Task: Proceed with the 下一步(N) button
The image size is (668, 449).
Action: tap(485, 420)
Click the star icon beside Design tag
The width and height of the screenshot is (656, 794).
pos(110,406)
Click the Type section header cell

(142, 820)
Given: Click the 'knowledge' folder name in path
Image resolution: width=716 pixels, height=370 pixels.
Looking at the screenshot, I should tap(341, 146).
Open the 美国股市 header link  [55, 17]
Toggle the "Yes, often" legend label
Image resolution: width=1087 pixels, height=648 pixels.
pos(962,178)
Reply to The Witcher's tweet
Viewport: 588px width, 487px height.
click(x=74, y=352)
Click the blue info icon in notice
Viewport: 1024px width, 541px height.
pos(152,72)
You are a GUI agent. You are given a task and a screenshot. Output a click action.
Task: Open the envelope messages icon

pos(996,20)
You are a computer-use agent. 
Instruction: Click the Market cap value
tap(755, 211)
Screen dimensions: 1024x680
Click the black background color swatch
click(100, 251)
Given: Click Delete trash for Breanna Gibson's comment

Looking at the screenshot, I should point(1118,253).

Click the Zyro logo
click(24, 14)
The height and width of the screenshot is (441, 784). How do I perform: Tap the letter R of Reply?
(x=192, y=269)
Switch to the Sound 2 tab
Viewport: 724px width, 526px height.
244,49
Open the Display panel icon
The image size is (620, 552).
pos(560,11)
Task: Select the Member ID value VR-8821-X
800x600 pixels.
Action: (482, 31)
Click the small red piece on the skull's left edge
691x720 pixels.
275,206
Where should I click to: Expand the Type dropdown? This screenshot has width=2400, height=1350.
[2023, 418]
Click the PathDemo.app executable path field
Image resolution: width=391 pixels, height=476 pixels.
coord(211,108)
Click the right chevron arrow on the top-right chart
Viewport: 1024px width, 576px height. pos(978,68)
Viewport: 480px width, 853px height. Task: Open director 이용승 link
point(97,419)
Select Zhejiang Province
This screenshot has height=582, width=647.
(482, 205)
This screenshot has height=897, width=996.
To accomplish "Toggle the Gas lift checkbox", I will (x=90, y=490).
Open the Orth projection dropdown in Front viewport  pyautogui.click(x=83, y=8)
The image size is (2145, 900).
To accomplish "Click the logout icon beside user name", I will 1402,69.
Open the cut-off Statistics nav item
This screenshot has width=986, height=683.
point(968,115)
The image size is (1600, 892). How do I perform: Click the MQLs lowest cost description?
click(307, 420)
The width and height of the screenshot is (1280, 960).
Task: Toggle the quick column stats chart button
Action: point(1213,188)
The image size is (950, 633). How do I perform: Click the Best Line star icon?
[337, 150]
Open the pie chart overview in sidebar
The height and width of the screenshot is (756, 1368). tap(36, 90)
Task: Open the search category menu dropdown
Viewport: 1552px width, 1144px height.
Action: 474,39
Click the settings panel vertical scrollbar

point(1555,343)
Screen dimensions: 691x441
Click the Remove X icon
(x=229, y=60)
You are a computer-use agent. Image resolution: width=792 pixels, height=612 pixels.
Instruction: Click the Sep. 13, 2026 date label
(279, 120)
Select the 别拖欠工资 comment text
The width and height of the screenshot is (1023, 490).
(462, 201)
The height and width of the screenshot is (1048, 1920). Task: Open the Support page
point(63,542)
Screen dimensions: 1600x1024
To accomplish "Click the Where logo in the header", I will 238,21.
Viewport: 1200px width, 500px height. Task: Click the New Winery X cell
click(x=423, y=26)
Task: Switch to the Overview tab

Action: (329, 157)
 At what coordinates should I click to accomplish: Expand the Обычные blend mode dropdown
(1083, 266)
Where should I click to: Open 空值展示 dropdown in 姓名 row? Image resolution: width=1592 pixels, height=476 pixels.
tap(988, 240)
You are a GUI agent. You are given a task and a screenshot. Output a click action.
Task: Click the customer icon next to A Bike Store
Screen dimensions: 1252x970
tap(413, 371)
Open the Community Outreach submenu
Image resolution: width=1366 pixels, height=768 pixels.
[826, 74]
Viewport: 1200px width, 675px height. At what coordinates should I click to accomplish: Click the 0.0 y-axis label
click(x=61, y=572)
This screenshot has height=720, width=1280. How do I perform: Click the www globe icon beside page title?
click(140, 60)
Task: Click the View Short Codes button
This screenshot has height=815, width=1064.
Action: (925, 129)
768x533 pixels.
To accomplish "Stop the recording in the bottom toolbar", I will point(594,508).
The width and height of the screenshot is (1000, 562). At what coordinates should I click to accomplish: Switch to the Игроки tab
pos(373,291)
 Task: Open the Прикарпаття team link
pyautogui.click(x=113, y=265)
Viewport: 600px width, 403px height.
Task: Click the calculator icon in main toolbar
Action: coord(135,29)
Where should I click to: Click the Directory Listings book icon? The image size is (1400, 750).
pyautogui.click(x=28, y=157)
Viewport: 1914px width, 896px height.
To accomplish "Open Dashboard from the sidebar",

· · · · ·

### Aim of the exercise:
Reproduce the material above exactly; please quote every line of it.

### Response to this exercise:
Task: Proceed with the 下一步(N) button
The image size is (668, 449).
Action: tap(485, 420)
Click the star icon beside Design tag
The width and height of the screenshot is (656, 794).
pos(110,406)
Click the Type section header cell

(142, 820)
Given: Click the 'knowledge' folder name in path
Image resolution: width=716 pixels, height=370 pixels.
Looking at the screenshot, I should tap(341, 146).
Open the 美国股市 header link  [55, 17]
Toggle the "Yes, often" legend label
Image resolution: width=1087 pixels, height=648 pixels.
pos(962,178)
Reply to The Witcher's tweet
Viewport: 588px width, 487px height.
click(x=74, y=352)
Click the blue info icon in notice
Viewport: 1024px width, 541px height.
pos(152,72)
You are a GUI agent. You are given a task and a screenshot. Output a click action.
Task: Open the envelope messages icon

pos(996,20)
You are a computer-use agent. 
Instruction: Click the Market cap value
tap(755, 211)
Screen dimensions: 1024x680
Click the black background color swatch
click(100, 251)
Given: Click Delete trash for Breanna Gibson's comment

Looking at the screenshot, I should point(1118,253).

Click the Zyro logo
click(24, 14)
The height and width of the screenshot is (441, 784). How do I perform: Tap the letter R of Reply?
(x=192, y=269)
Switch to the Sound 2 tab
Viewport: 724px width, 526px height.
244,49
Open the Display panel icon
The image size is (620, 552).
pos(560,11)
Task: Select the Member ID value VR-8821-X
800x600 pixels.
Action: (482, 31)
Click the small red piece on the skull's left edge
691x720 pixels.
275,206
Where should I click to: Expand the Type dropdown? This screenshot has width=2400, height=1350.
[2023, 418]
Click the PathDemo.app executable path field
Image resolution: width=391 pixels, height=476 pixels.
coord(211,108)
Click the right chevron arrow on the top-right chart
Viewport: 1024px width, 576px height. pos(978,68)
Viewport: 480px width, 853px height. Task: Open director 이용승 link
point(97,419)
Select Zhejiang Province
This screenshot has height=582, width=647.
(482, 205)
This screenshot has height=897, width=996.
To accomplish "Toggle the Gas lift checkbox", I will (x=90, y=490).
Open the Orth projection dropdown in Front viewport  pyautogui.click(x=83, y=8)
The image size is (2145, 900).
To accomplish "Click the logout icon beside user name", I will 1402,69.
Open the cut-off Statistics nav item
This screenshot has width=986, height=683.
point(968,115)
The image size is (1600, 892). How do I perform: Click the MQLs lowest cost description?
click(307, 420)
The width and height of the screenshot is (1280, 960).
Task: Toggle the quick column stats chart button
Action: point(1213,188)
The image size is (950, 633). How do I perform: Click the Best Line star icon?
[337, 150]
Open the pie chart overview in sidebar
The height and width of the screenshot is (756, 1368). tap(36, 90)
Task: Open the search category menu dropdown
Viewport: 1552px width, 1144px height.
Action: 474,39
Click the settings panel vertical scrollbar

point(1555,343)
Screen dimensions: 691x441
Click the Remove X icon
(x=229, y=60)
You are a computer-use agent. Image resolution: width=792 pixels, height=612 pixels.
Instruction: Click the Sep. 13, 2026 date label
(279, 120)
Select the 别拖欠工资 comment text
The width and height of the screenshot is (1023, 490).
(462, 201)
The height and width of the screenshot is (1048, 1920). Task: Open the Support page
point(63,542)
Screen dimensions: 1600x1024
To accomplish "Click the Where logo in the header", I will 238,21.
Viewport: 1200px width, 500px height. Task: Click the New Winery X cell
click(x=423, y=26)
Task: Switch to the Overview tab

Action: (329, 157)
 At what coordinates should I click to accomplish: Expand the Обычные blend mode dropdown
(1083, 266)
Where should I click to: Open 空值展示 dropdown in 姓名 row? Image resolution: width=1592 pixels, height=476 pixels.
tap(988, 240)
You are a GUI agent. You are given a task and a screenshot. Output a click action.
Task: Click the customer icon next to A Bike Store
Screen dimensions: 1252x970
tap(413, 371)
Open the Community Outreach submenu
Image resolution: width=1366 pixels, height=768 pixels.
[826, 74]
Viewport: 1200px width, 675px height. At what coordinates should I click to accomplish: Click the 0.0 y-axis label
click(x=61, y=572)
This screenshot has height=720, width=1280. How do I perform: Click the www globe icon beside page title?
click(140, 60)
Task: Click the View Short Codes button
This screenshot has height=815, width=1064.
Action: (925, 129)
768x533 pixels.
To accomplish "Stop the recording in the bottom toolbar", I will point(594,508).
The width and height of the screenshot is (1000, 562). At what coordinates should I click to accomplish: Switch to the Игроки tab
pos(373,291)
 Task: Open the Прикарпаття team link
pyautogui.click(x=113, y=265)
Viewport: 600px width, 403px height.
Task: Click the calculator icon in main toolbar
Action: coord(135,29)
Where should I click to: Click the Directory Listings book icon? The image size is (1400, 750).
pyautogui.click(x=28, y=157)
Viewport: 1914px width, 896px height.
To accomplish "Open Dashboard from the sidebar",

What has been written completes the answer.